Task item: With the pictures left aside, write out exactly the lines of the listing below from the line with "Screen dimensions: 606x984" to the line with "Switch to the", both included, and only those.

Supplied material:
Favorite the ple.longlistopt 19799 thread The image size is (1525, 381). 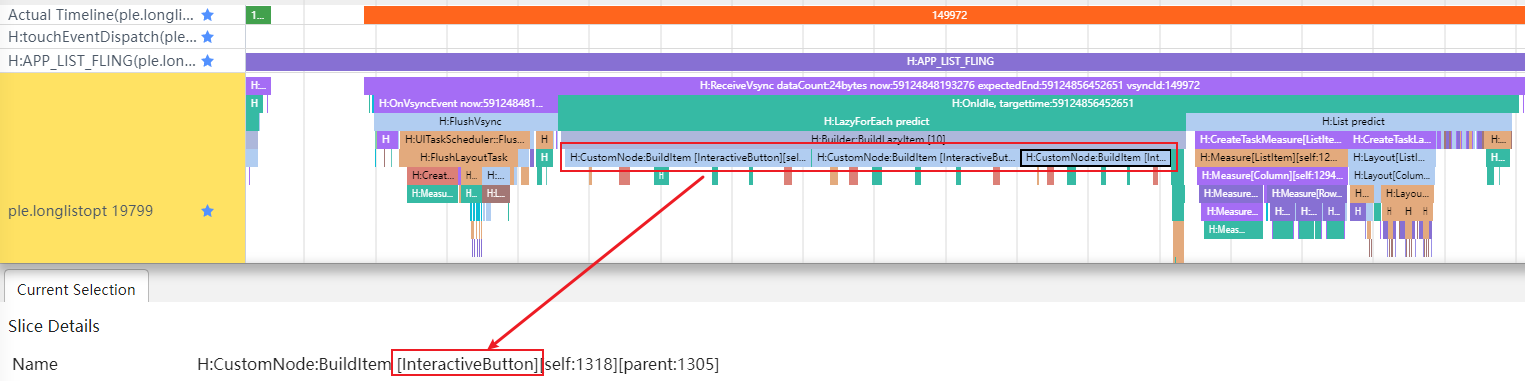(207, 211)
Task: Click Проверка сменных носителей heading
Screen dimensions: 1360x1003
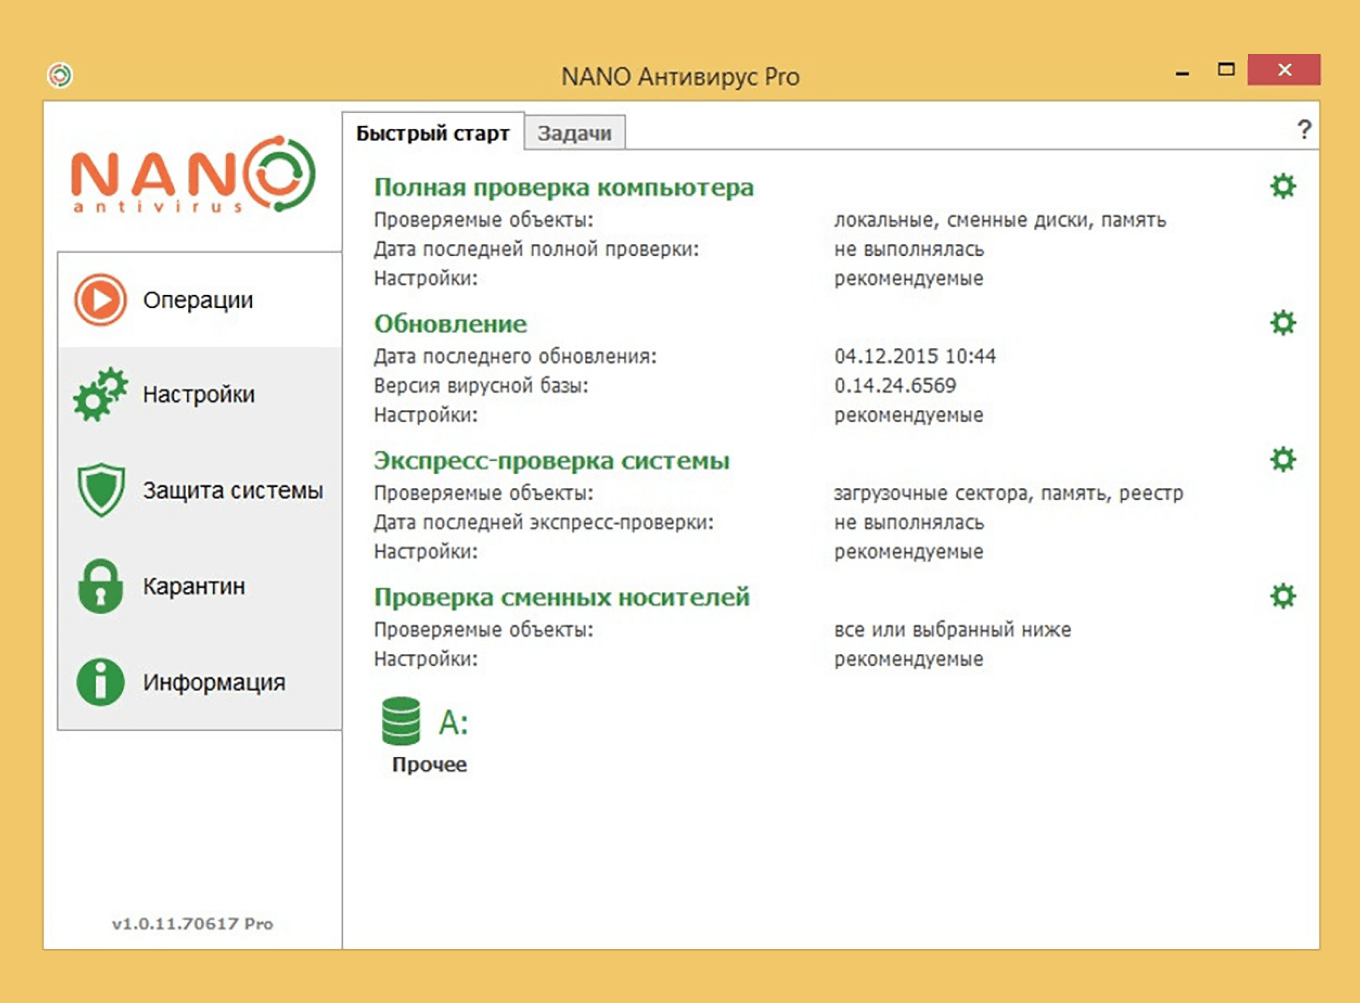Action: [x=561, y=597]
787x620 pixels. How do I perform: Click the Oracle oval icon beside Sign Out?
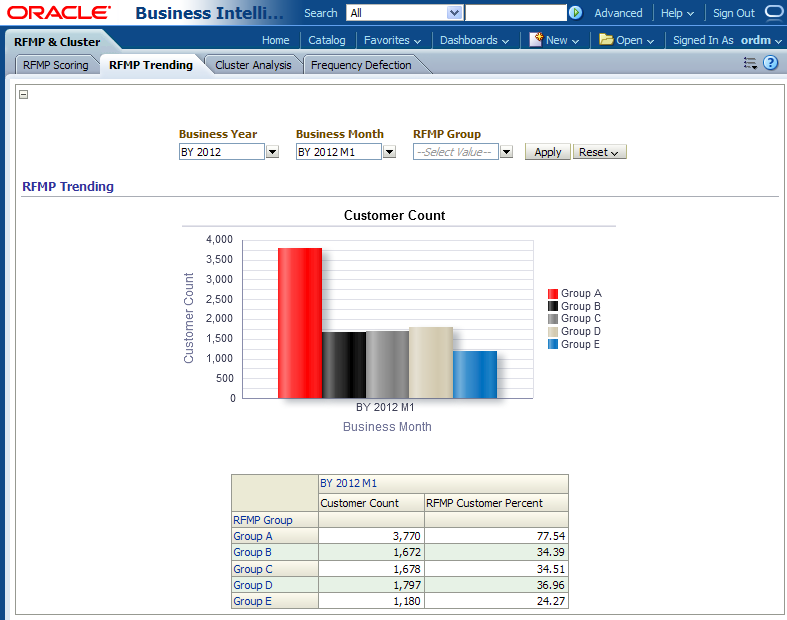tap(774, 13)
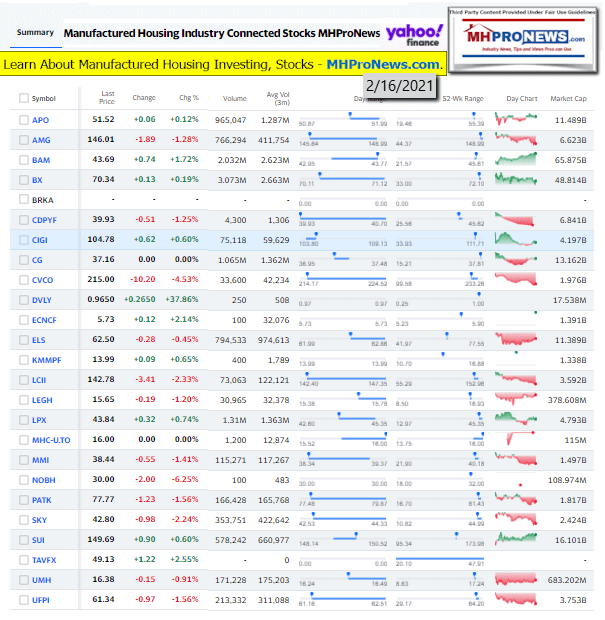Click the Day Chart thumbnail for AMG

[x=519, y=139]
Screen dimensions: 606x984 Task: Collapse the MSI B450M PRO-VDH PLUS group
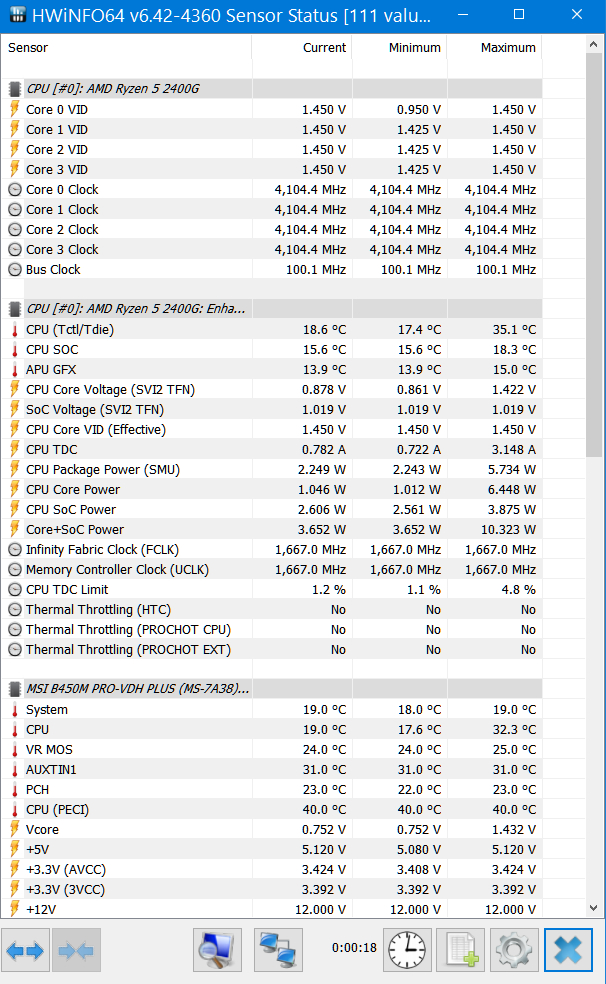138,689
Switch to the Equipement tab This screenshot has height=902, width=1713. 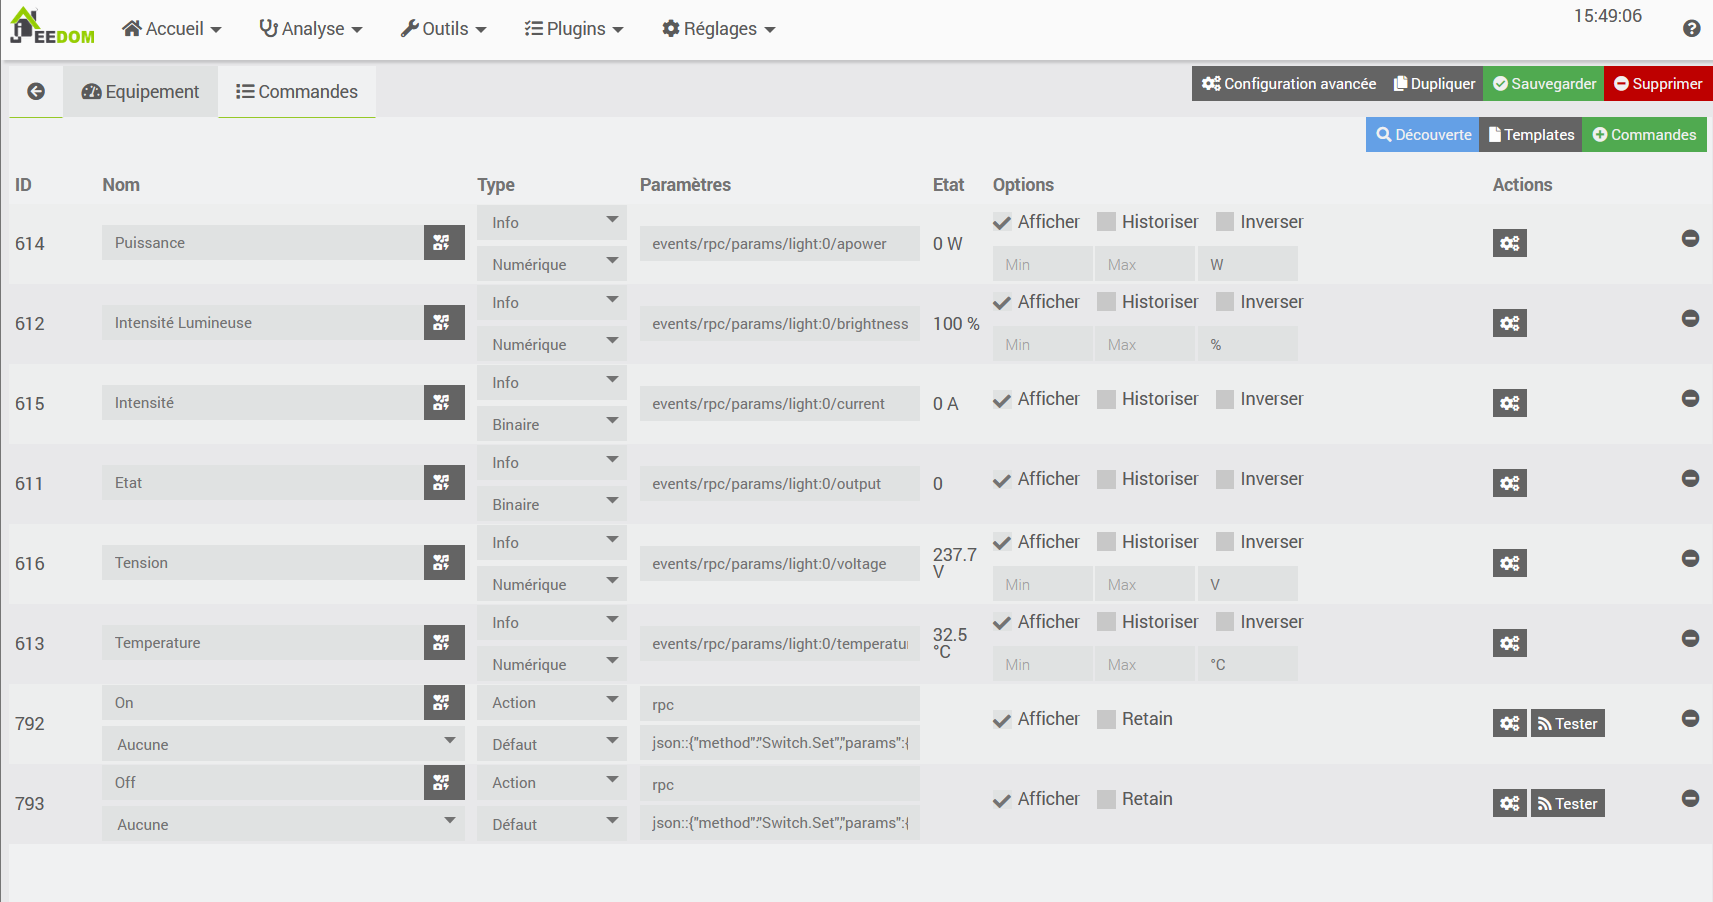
* * *
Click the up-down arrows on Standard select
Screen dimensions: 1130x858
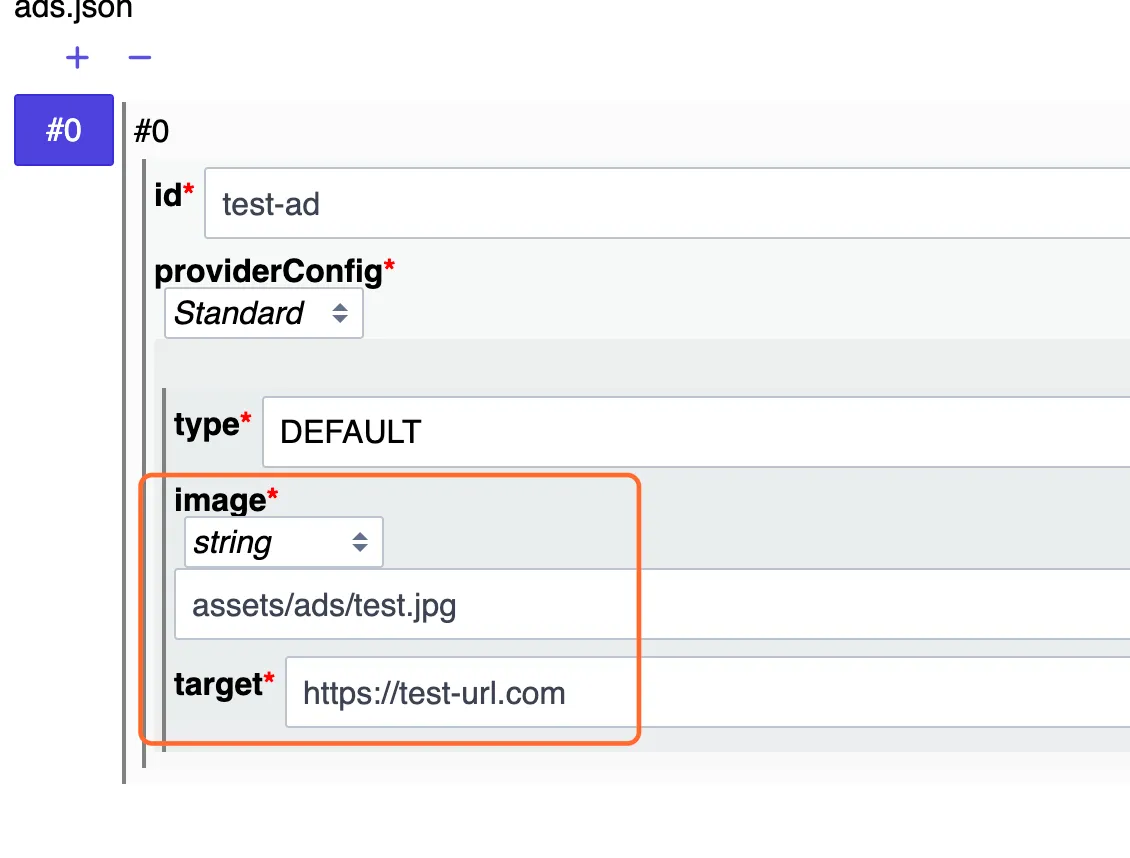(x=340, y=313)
* * *
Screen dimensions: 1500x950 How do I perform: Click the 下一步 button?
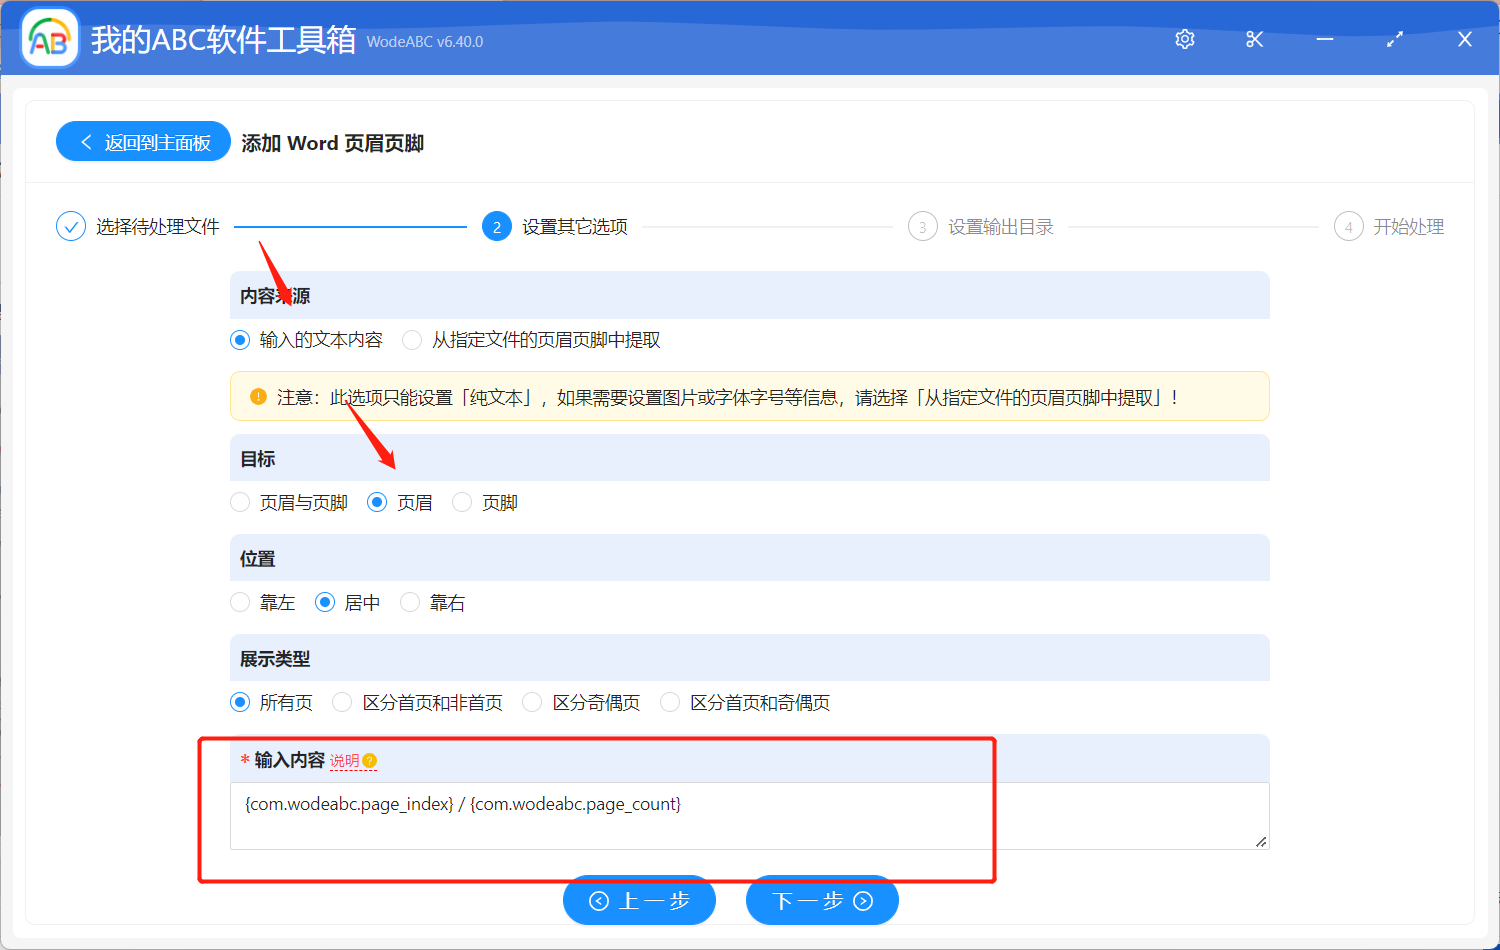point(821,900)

Task response:
Screen dimensions: 606x984 Task: Collapse the MSI B450M PRO-VDH PLUS group
138,689
Switch to the Equipement tab This screenshot has height=902, width=1713. 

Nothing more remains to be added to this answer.